The WSJ's editorial on Obama's GM bailout includes a shout out to my friend and coauthor Mark Ramseyer and another friend Eric Rasmussen:
In a 2011 working paper, J. Mark Ramseyer of Harvard and Eric Rasmusen of Indiana University argue that by manipulating corporate tax rules by fiat, "Treasury gave the firm (and its owners, including the UAW) $18 billion more in assets." Thus a Democratic Administration gave "a massive tax benefit to one of the party's biggest supporters." The other problem is that the move put Ford and GM's other competitors at a disadvantage, as bailouts always do.
The paper to which the Journal refers is Can the Treasury Exempt its Own Companies from Tax? The $45 Billion GM NOL Carryforward (July 1, 2011).
Abstract: To discourage firms from trying to buy and sell tax deductions, Sec. 382 of the tax code limits the ability of a firm that acquires another company to use the target's "net operating losses" (NOLs). Under the Troubled Asset Relief Program (TARP), the Treasury lent a large amount of money to GM. In bankruptcy, it then agreed to trade that debt for stock.

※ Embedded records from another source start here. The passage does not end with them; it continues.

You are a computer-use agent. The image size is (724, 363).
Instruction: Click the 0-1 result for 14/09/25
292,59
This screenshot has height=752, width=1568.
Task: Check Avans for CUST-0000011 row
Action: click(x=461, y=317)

GM did not make many cars anyone wanted to buy, but it did have $45 billion in NOLs. Unfortunately for the firm, if the Treasury now sold the stock it acquired in bankruptcy it would trigger those Sec. 382 NOL limitations. Suppose the newly reorganized GM did start making cars that consumers wanted. It would be able to use only a modest portion of its old NOL’s -- if any.
Treasury "solved" this problem by issuing a series of "Notices" in which it announced that the law did not apply. On its terms, Sec. 382 states that the NOL limits apply whenever a firm's ownership changes. That rule, the Treasury declared, did not apply to itself. Notwithstanding the straightforward and all-inclusive statutory language, GM would be able to continue to use its NOLs in full after the Treasury sold its stock.
The Treasury had no legal or economic justification for these Notices, which applied to Citigroup and AIG as well as to GM. Nonetheless, the Notices largely escaped public attention -- even though they potentially transferred substantial wealth to the most loyal of the administration's supporters (the UAW). That it could do so illustrates the risk involved in this kind of manipulation. We suggest that Congress give its members standing to challenge such manipulation in court.